The string begins with the <<< symbol sequence followed by the identifier identifier. Next, on a new line comes the data of the string (represented as <string_data>). Finally, once the string's data is complete, the same identifier, used at the start of the string, is used on a new line to mark the end of the heredoc string.

Now there are certain things to note regarding this syntax:

  • Firstly, a heredoc string, as with a single-quoted ('') or double-quoted ("") string, denotes an expression. Hence, if the heredoc is part of a larger expression, then it might be invalid to put a semicolon (;) after the ending identifier (depending on the expression).
  • There is no necessity to use \n inside a heredoc to denote a new line. We can write the string just as we'd want it to be output.
  • Conventionally, the names END and EOS are used as identifier. But we can use any others as well. However, we must make sure that the identifier must abide by all the rules of identifier names in PHP.

We'll review each of these points in the examples below.

The best part of using a heredoc string is that we can easily add new lines in the string's data and even include interpolated pieces to be parsed along with the string.

Moreover, we don't even need to worry about escaping the quote characters (' or "), since the beginning of the string is a special identifier that would most probably not be included in the string itself.

All in all, the heredoc syntax is highly useful when we want to output large pieces of precisely-formatted text in PHP.

Let's create a very basic 'Hello World!' greeting message using a heredoc string:

<?php

$greeting = <<<END
Hello World!
END;

echo $greeting;

Try your level best to appreciate, and even remember, the syntax of the heredoc string as shown here.
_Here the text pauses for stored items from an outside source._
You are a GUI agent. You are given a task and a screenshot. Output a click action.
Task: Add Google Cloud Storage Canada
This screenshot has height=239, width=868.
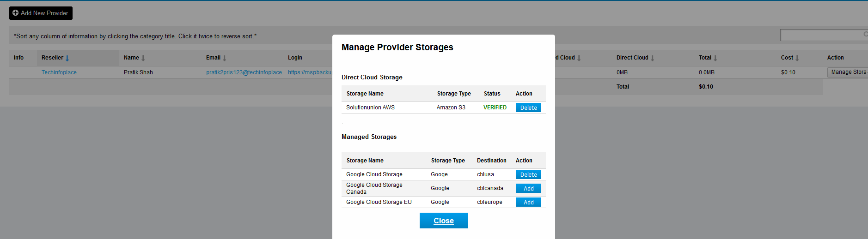coord(528,189)
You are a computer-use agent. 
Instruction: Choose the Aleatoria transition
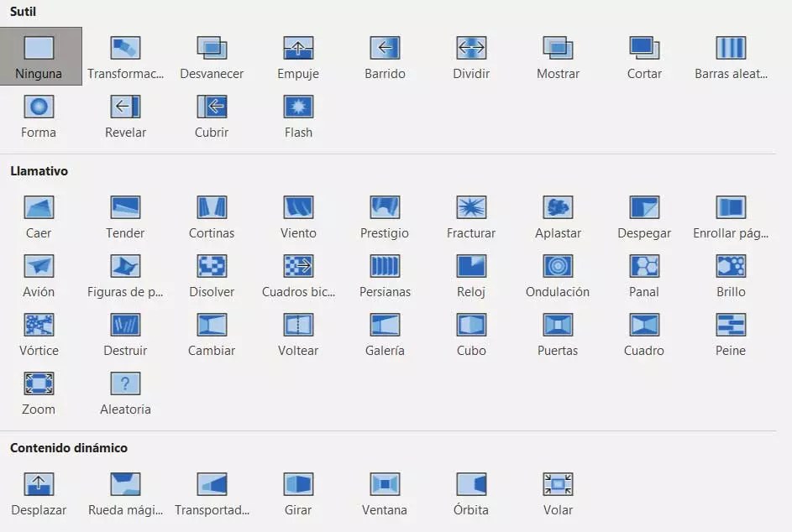124,384
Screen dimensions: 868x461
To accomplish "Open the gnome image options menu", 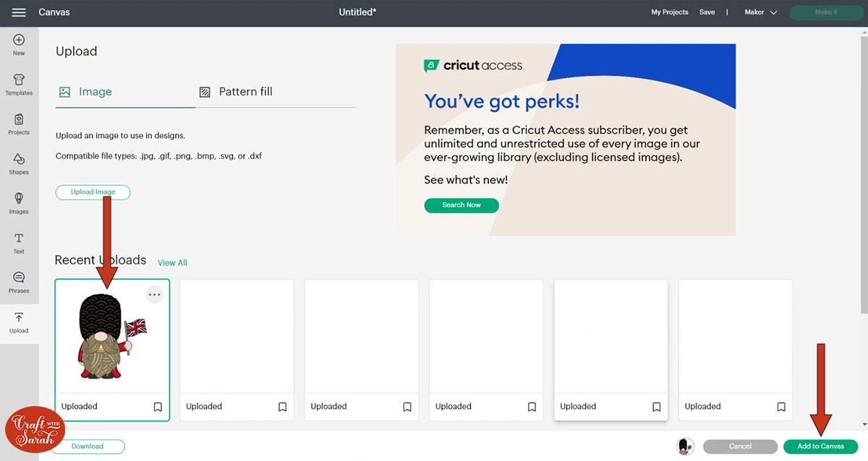I will tap(154, 294).
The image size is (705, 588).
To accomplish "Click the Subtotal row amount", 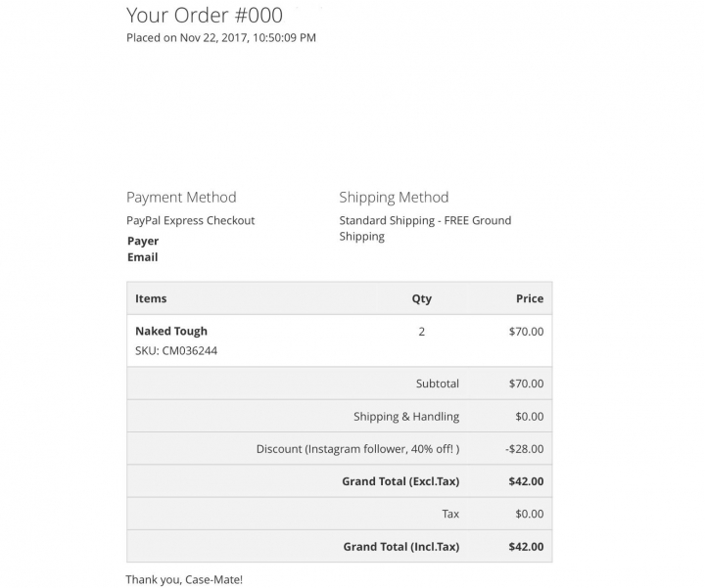I will point(526,384).
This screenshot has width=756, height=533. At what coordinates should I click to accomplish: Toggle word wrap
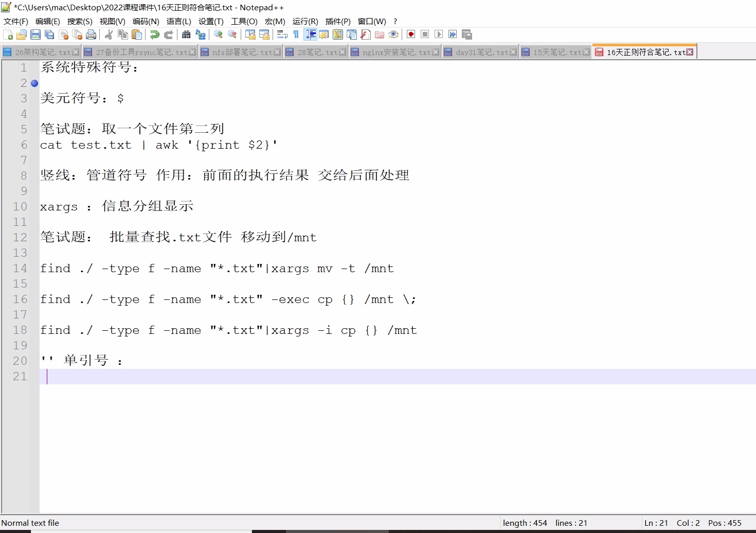pos(282,34)
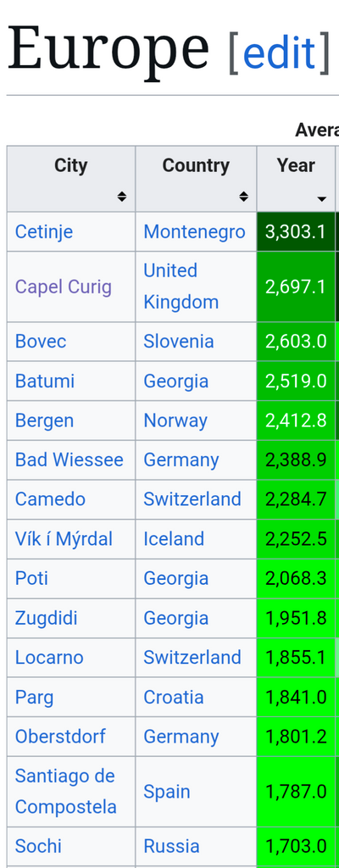Open the United Kingdom link

pos(181,287)
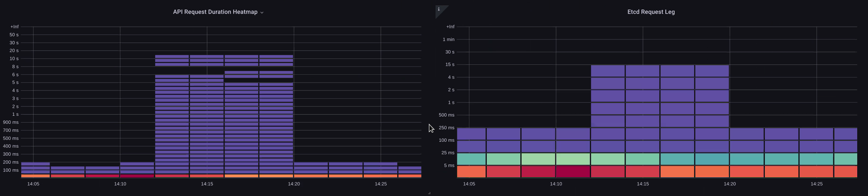
Task: Click the info icon on Etcd panel corner
Action: click(439, 9)
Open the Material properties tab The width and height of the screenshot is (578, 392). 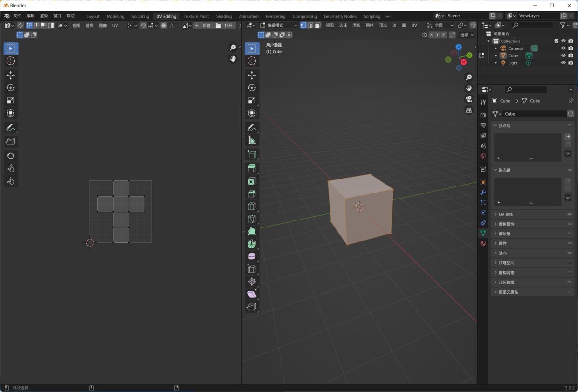[483, 243]
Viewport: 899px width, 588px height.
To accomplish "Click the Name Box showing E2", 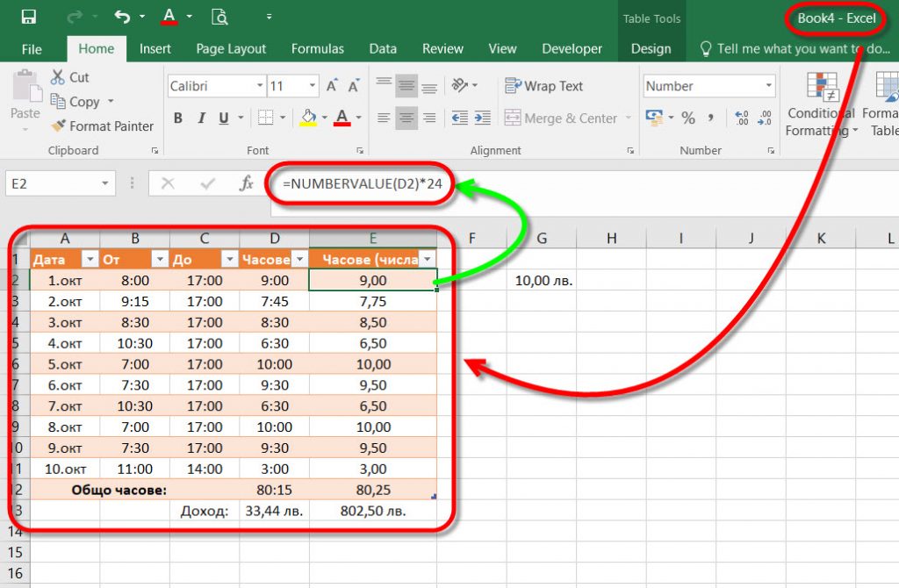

  1. The starting bit <<<END denotes the start of the string, with the identifier as END. Nothing can be written on the same line after <<<END.
  2. On the next line, which is where the string's data begins, we have the text Hello World!.
  3. Finally, on the following line, we end the string with the identifier END. Note that END can't be put on the same line as Hello World! — if we did that, it would've been parsed as the string's data as well.
  4. With the string complete, we end the whole variable-assignment statement with a semicolon (;).

Let's see the output produced:

Hello World!

Simple, yet amazing.

Uppercasing the identifier in a heredoc string is not required. It is just conventionally done to improve the readability of the code.

Time to consider another example.

In the following code, we denote a slightly complicated string with new lines, single quotes ('), double quotes (") and variable interpolations:

<?php

$a = 7;
$d = 3;
$q = (int) ($a / $d);
$r = $a % $d;

echo <<<END
The 'division algorithm' states that:

"An integer a when divided by a positive integer d produces
two integers q and r, such that a = dq + r"

For instance:
$a = $d x $q + $r    (a = $a; d = $d; q = $q; r = $r)
END;
The 'division algorithm' states that: "An integer a when divided by a positive integer d produces two integers q and r, such that a = dq + r" For instance: 7 = 3 x 2 + 1 (a = 7; d = 3; q = 2; r = 1)

Also notice that instead of passing a variable (containing the heredoc string) to echo, we directly pass the heredoc string literal.

As stated before, it isn't necessary to use END as the identifier in a heredoc string — we can use any valid identifier as we want to. In the code below, we use HEREDOC (going with the uppercasing convention):

<?php

echo <<<HEREDOC
Hello World!
HEREDOC;
Hello World!

Nowdoc strings

The fourth and last way to denote string literals in PHP is via the nowdoc syntax. Such a string is called a nowdoc string.

The difference between nowdoc and heredoc strings is the same as the difference between single-quoted ('') and double-quoted ("") strings. That is, the data in a nowdoc string isn't parsed, while that inside a heredoc string is parsed, as we already know from the last section.

Syntactically, a nowdoc string is represented exactly like a heredoc string, except for that the identifier next to <<< is enclosed in single quotes:

<<<'identifier'
<string_data>
identifier
The identifier next to <<< is to be encapsulated in single quotes (''), NOT double quotes (""). Encapsulation via double quotes would lead to a syntax error.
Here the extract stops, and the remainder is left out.